For nearly two decades, accountants have given a wide berth to the Apple Macintosh, favouring the more mainstream PC. Encouraged by some of his clients, Nigel Harris decided to buck the trend. This is the story of his new computing life.
Surfin' Safari?
Browser choice is becoming a big deal on both PCs and Macs. The question is – which one do I choose?
The MacBook came with Apple’s Safari Web browser already installed so I haven’t spent any time looking at the alternatives. The latest update I have just downloaded has brought me the new Safari 4, while co-incidentally my PC has finally decided to download IE8. I see Firefox 3.5 is out soon, so it’s all change on the browser front.
I gather there are (or were) some security weaknesses in Safari that weren’t shared by Firefox, so a lot of Mac users have opted for the latter. I am not sure whether Safari 4 has resolved these issues, but security has not been highlighted in any reviews I have read, so I am assuming they have.

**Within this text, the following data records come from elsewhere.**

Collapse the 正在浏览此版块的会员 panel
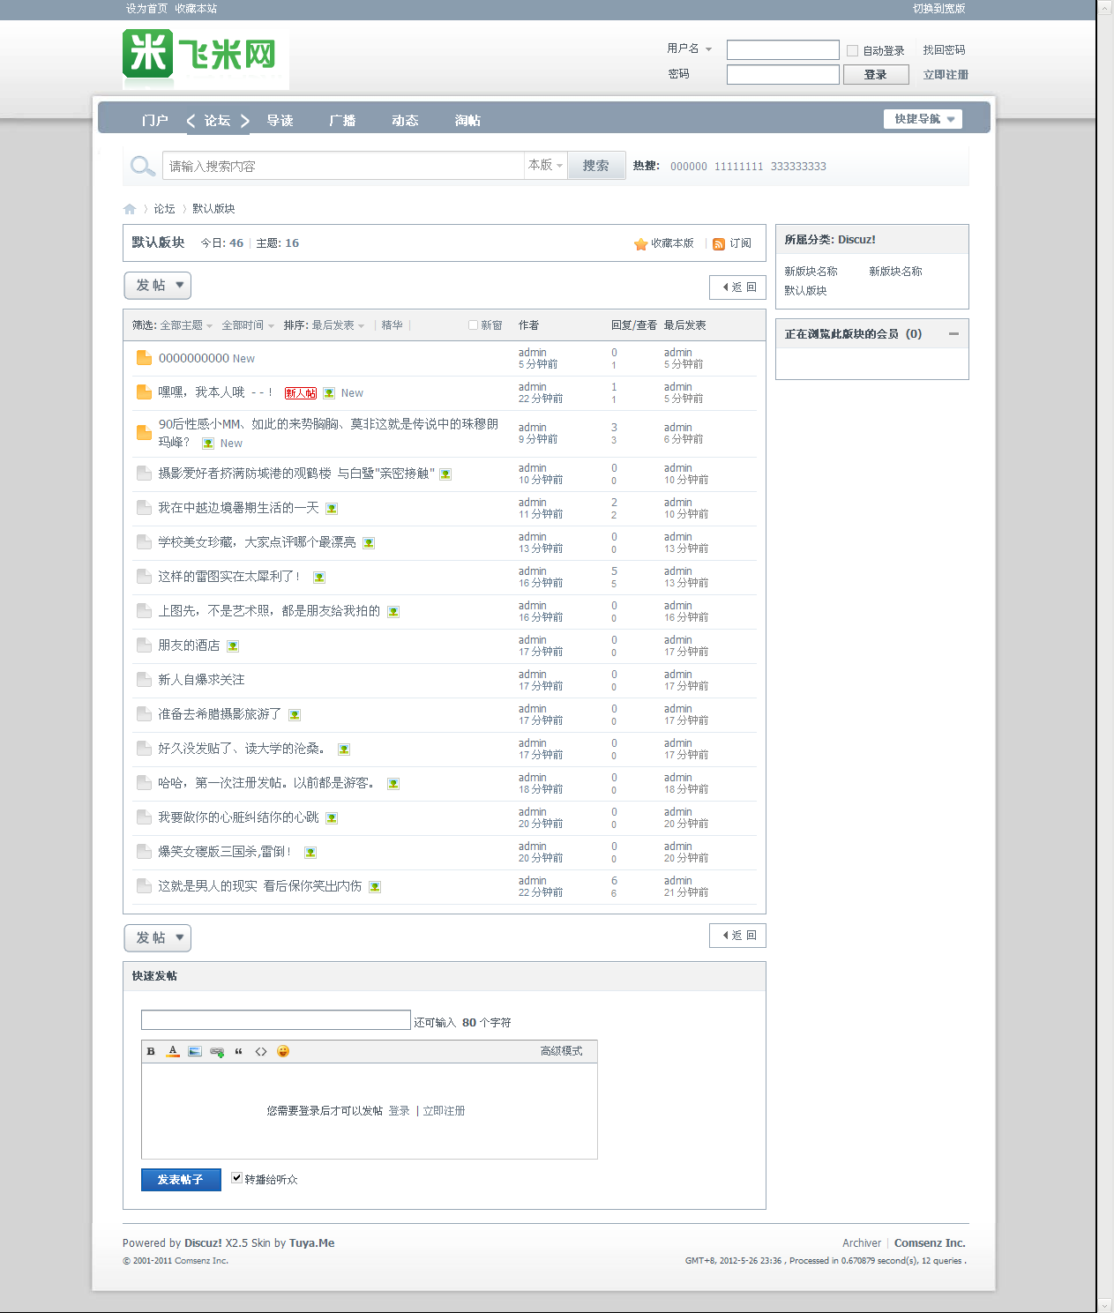953,334
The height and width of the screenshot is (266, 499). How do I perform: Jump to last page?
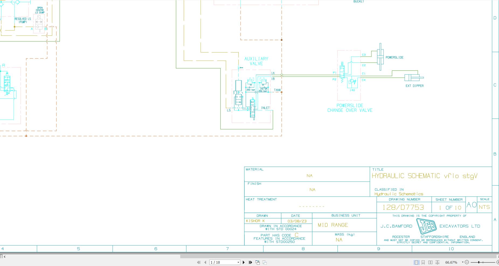[250, 262]
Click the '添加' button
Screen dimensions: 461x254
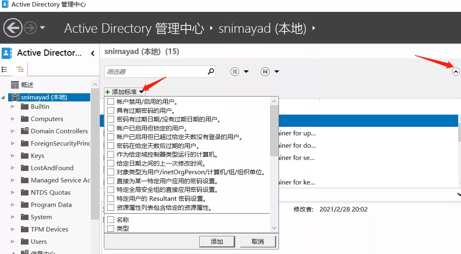[217, 241]
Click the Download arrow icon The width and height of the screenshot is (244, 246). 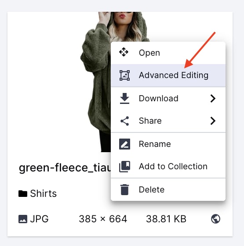(124, 98)
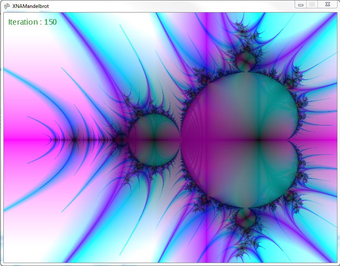
Task: Click the XNAMandelbrot window title text
Action: click(x=30, y=5)
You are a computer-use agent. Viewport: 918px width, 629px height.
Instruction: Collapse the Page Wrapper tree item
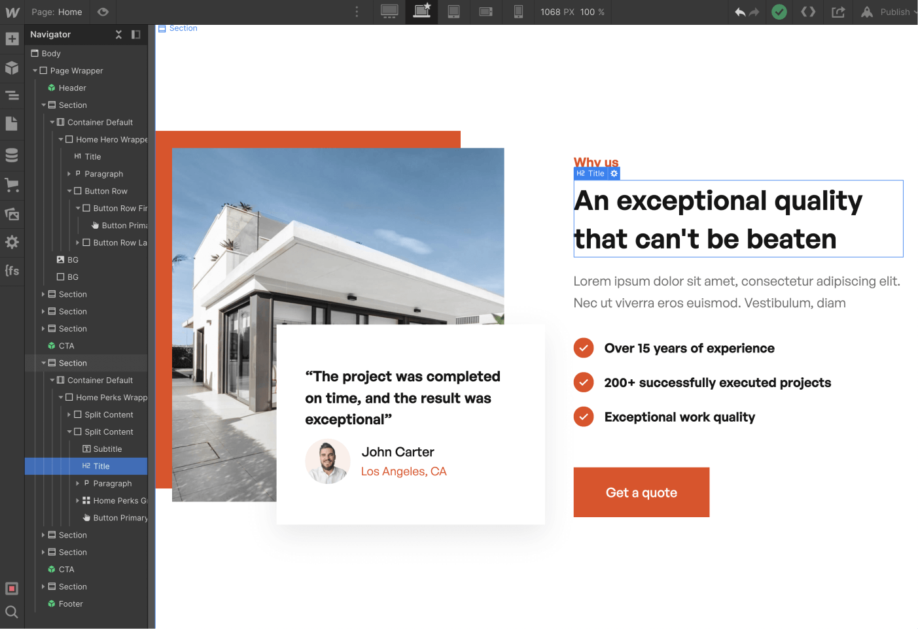(x=35, y=70)
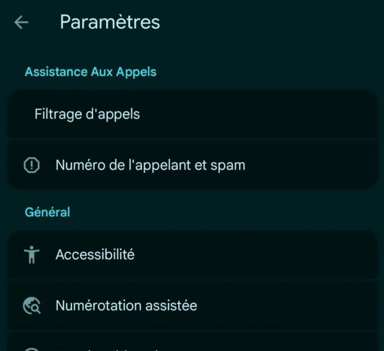
Task: Open the Accessibilité settings row
Action: click(x=192, y=255)
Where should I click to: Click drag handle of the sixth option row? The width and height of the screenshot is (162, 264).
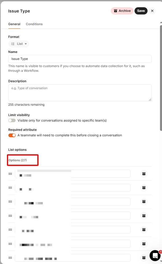[10, 244]
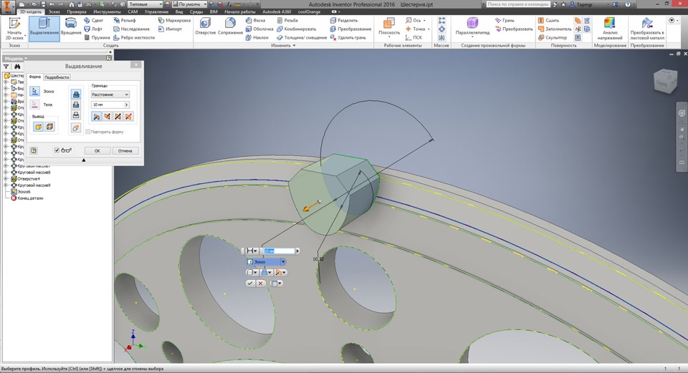
Task: Click the Сопряжение (Fillet) tool
Action: [x=230, y=26]
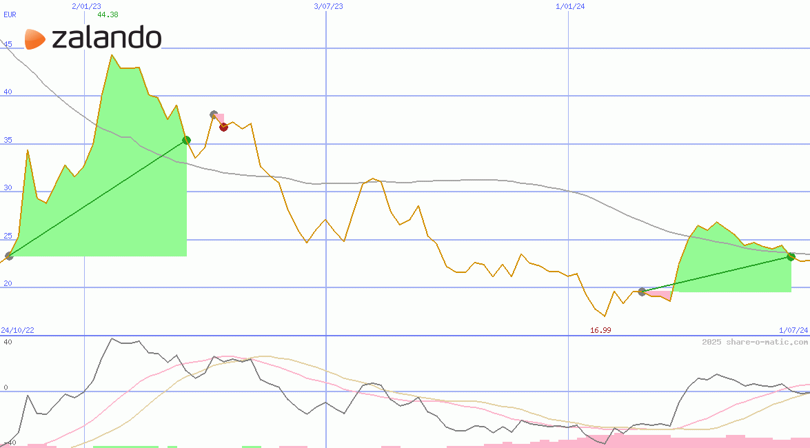This screenshot has width=810, height=448.
Task: Click the red loss marker near 37 EUR
Action: (223, 127)
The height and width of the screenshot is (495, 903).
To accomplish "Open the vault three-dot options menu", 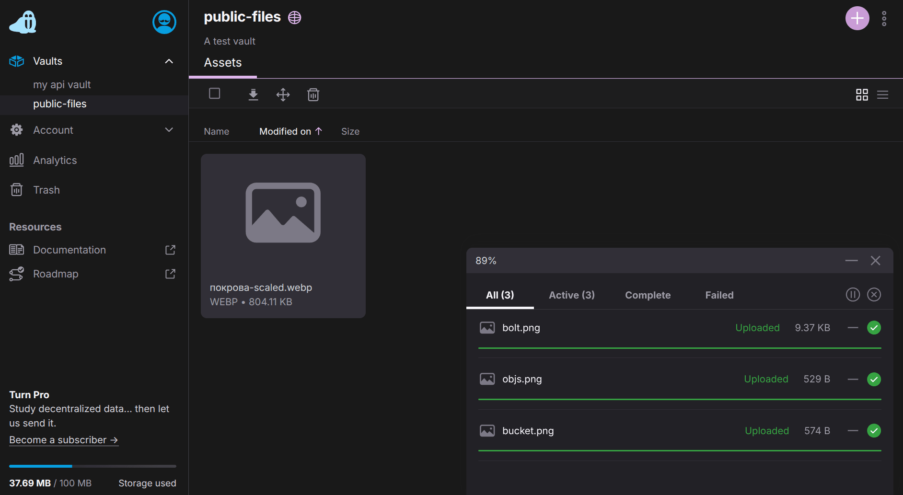I will coord(884,18).
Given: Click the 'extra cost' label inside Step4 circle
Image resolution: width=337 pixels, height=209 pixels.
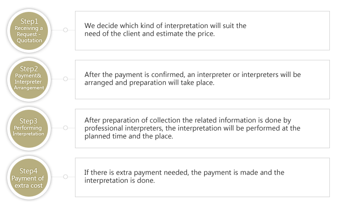Looking at the screenshot, I should coord(28,185).
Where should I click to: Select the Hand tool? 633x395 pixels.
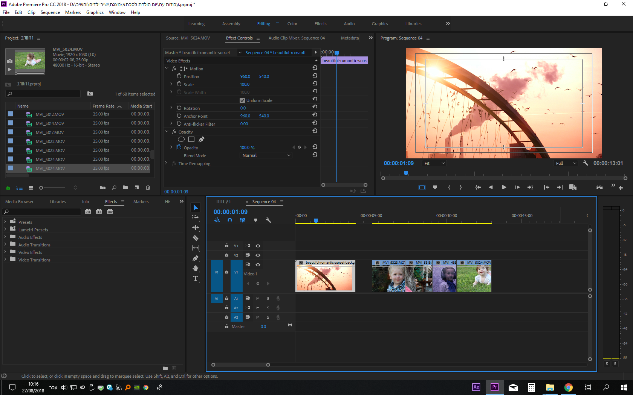coord(196,268)
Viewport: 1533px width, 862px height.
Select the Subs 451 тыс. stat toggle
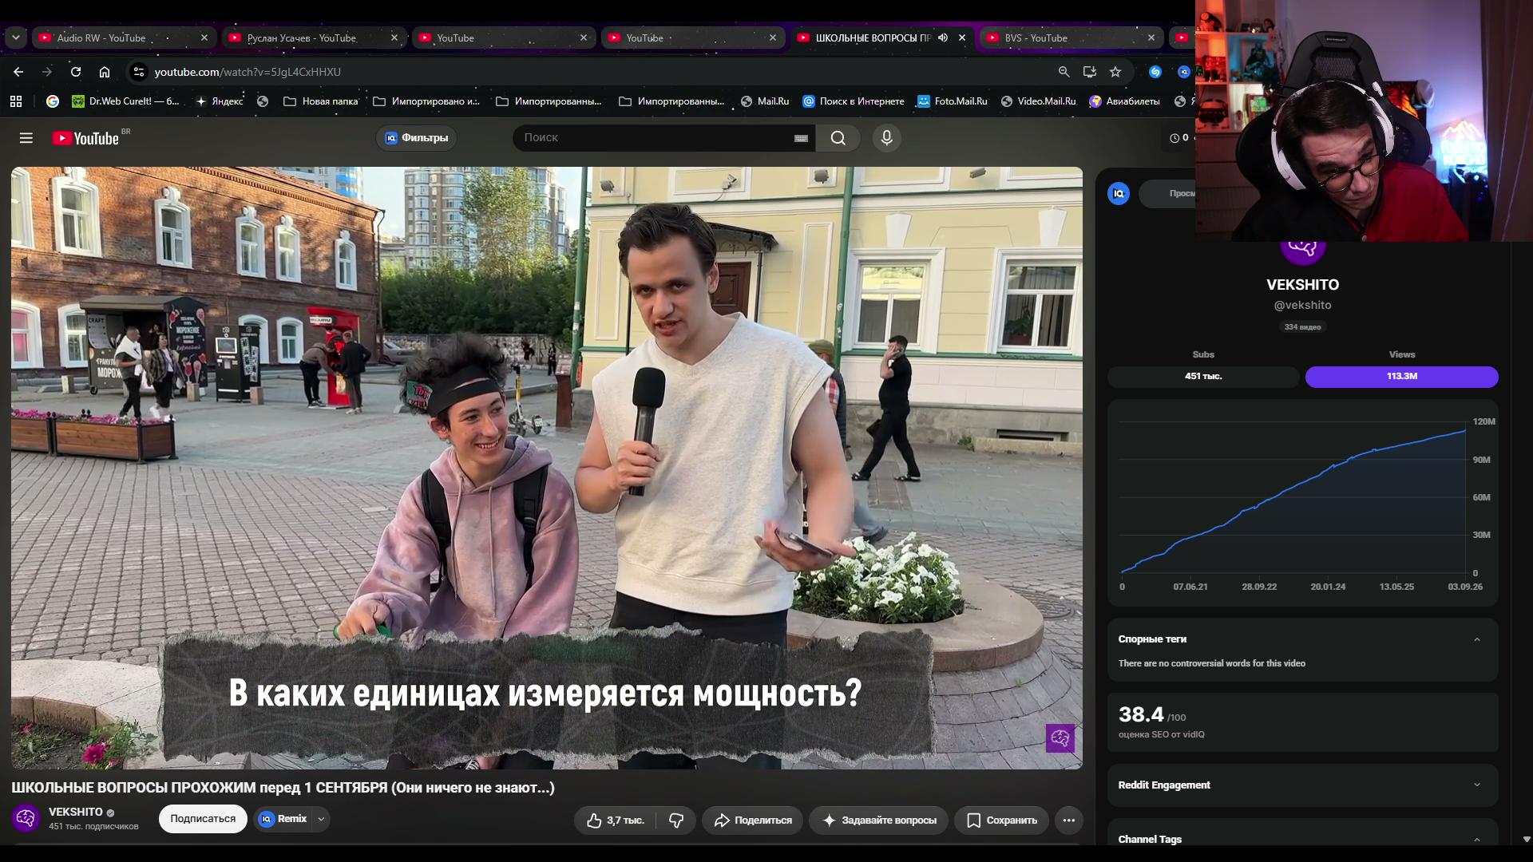(x=1203, y=376)
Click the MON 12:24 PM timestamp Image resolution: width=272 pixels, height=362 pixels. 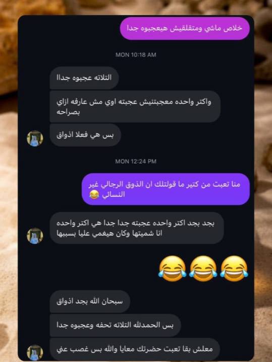(x=136, y=162)
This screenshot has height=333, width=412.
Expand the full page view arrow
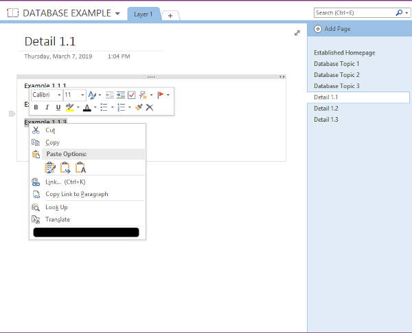[x=297, y=32]
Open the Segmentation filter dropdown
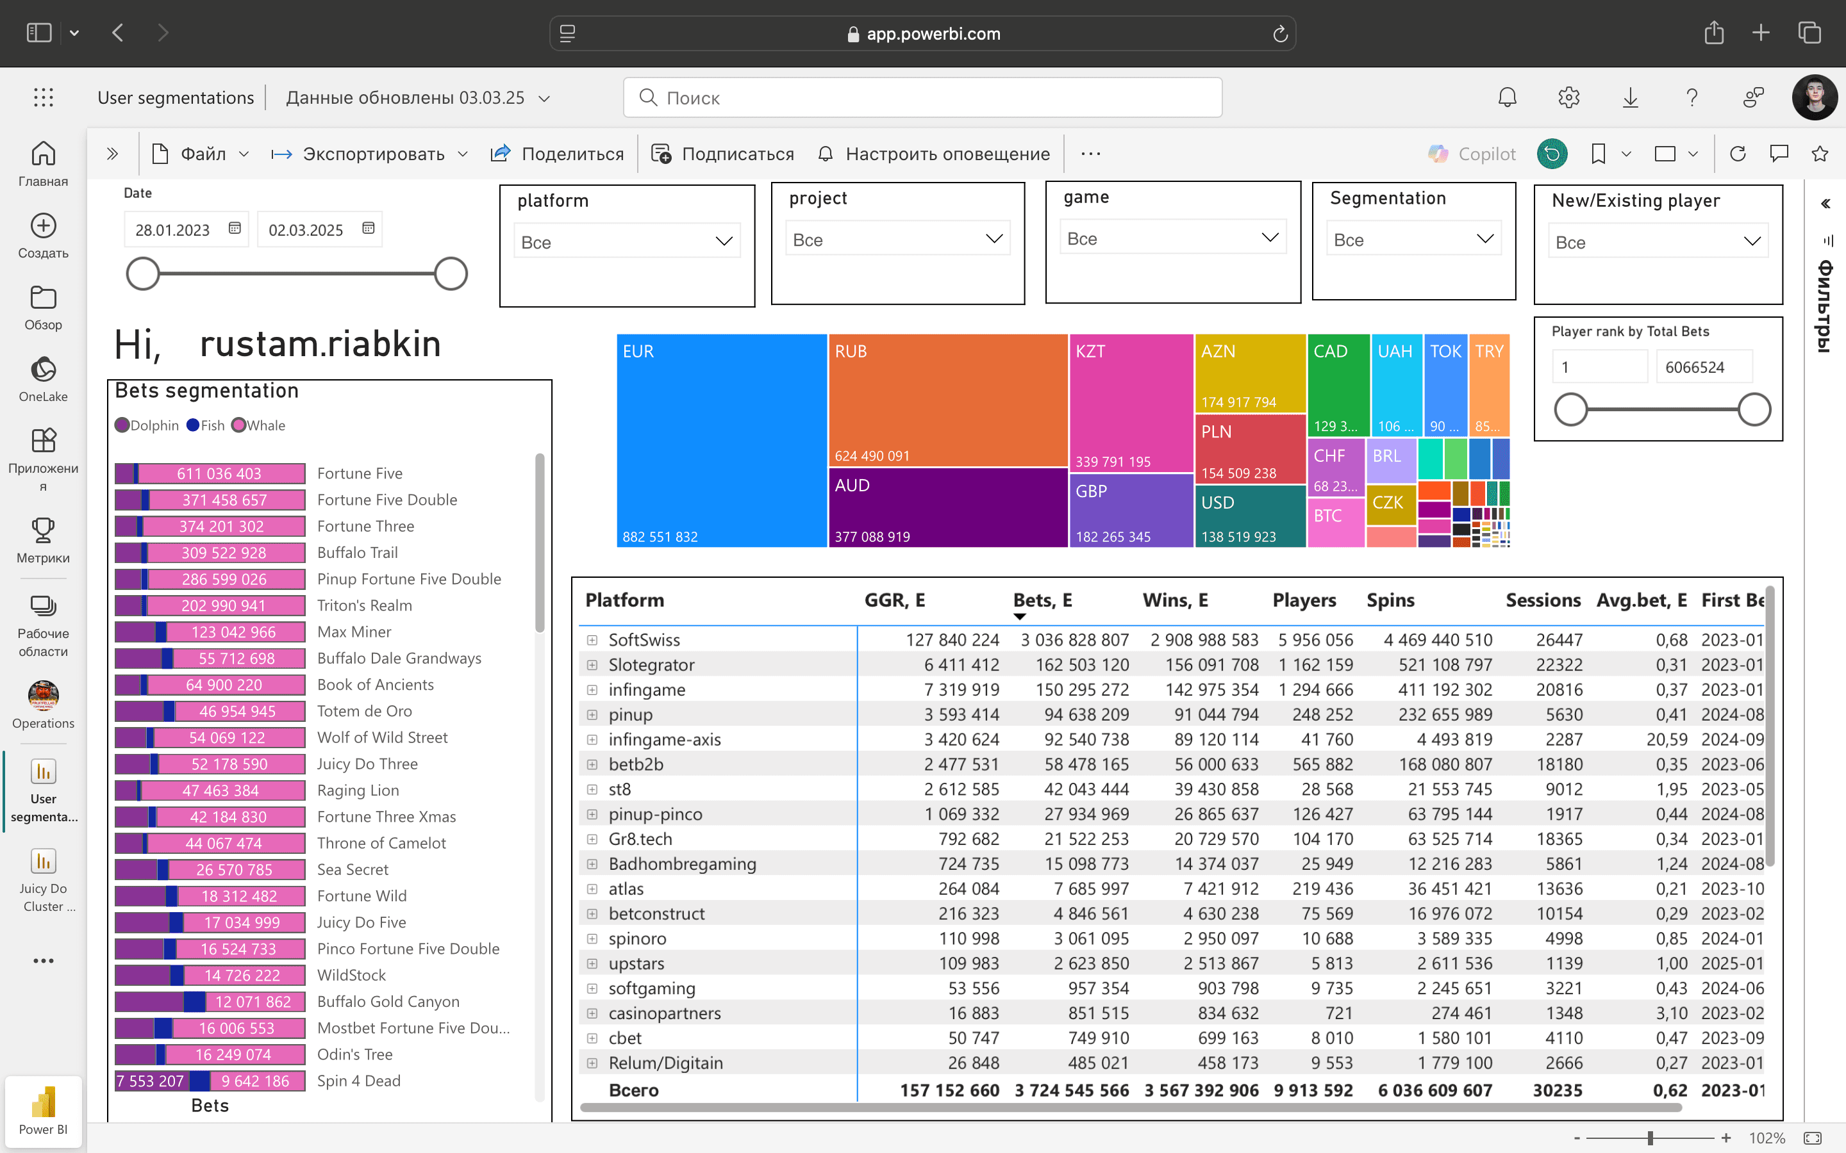The height and width of the screenshot is (1153, 1846). click(1413, 239)
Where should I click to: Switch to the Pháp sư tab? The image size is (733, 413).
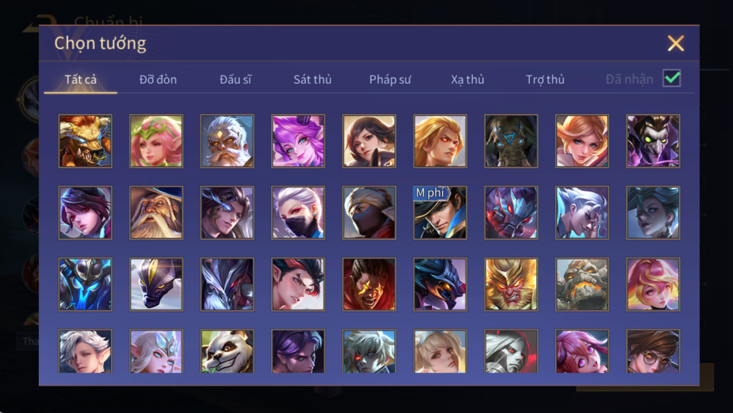coord(390,79)
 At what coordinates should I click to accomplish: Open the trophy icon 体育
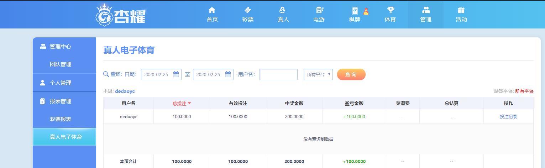390,10

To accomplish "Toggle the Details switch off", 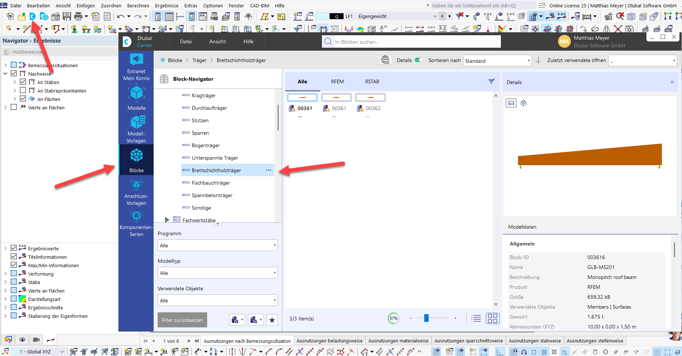I will tap(419, 60).
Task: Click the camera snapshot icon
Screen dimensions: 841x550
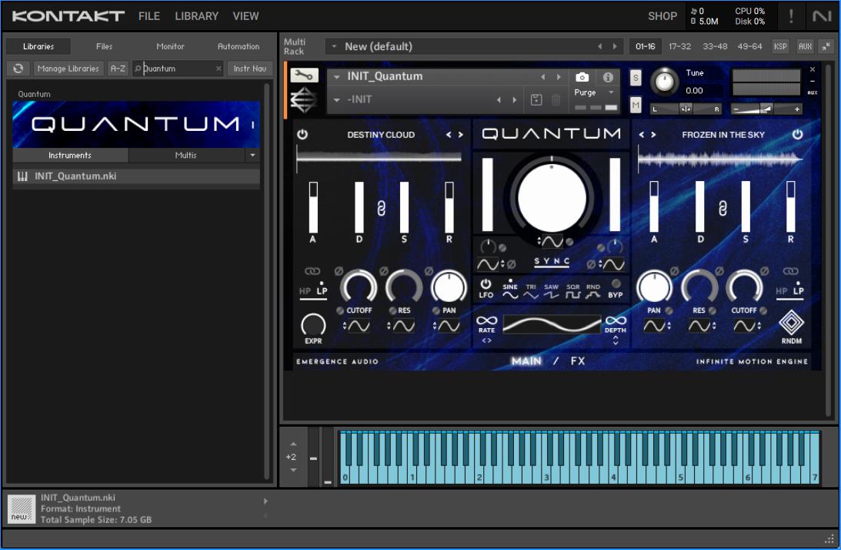Action: (582, 77)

The main thing that Mac users seem to be excited about is the speed of Safari 4. Up against Firefox it clocks up much faster handling of basic Web elements such as XHTML, CSS and JavaScript. It is also top of the class when it comes to meeting the latest Acid3 and CSS3 web standards, so there’s almost no chance of coming across a Web page that it can’t render properly. This comes at a price in terms of program size though – 80MB to be precise, which is almost twice the size of Firefox 3, although unless you’re short of disk space this is hardly an issue.
If you use the ‘Cover Flow’ view in iTunes to browse though your music collection you’ll like the Top Sites window in Safari 4. This fills your browser home page with a curved matrix of snapshots from your most recently or most frequently visited sites, allowing you to jump back into the site of your choice. Gimmicky? I suppose so, but it looks cool, which is what the Mac is all about.
The only negative comment I have read, which I have to agree with, is that Apple has for some reason decided to dump the old page loading progress bar and replace it with a rotating button next to the URL in the address bar. This means you have no idea how long a page is going to take to open, which seems to be inexplicably dumb.
Surprisingly this is not just a Mac issue – Safari 4 was downloaded 11 million times within the first three days following its release, and of those 6 million downloads were the Windows version! I’m running it on my PC and I’m tempted to make it the default browser.













Firefox + Add-ons = happy bunny
At last we have choices. Choices between operating systems and choices between browsers. This can only be a Good Thing.
The main difference between the browsers is add-ons. Firefox has a huge range of different add-ons available that provide all sorts of different functionality. For me the absolute number one is AdBlock, which does what it says: blocks all those annoying adverts. This not only means that your pages appear cleaner, but they download much faster too.
Another add-on that's exceedingly useful is FlashBlock; which blocks all those annoying animations. The best of this is that you can simply click on the blocked content to let it display.
Quite honestly these two are so essential for a quiet browsing life that I wouldn't even consider the other browsers.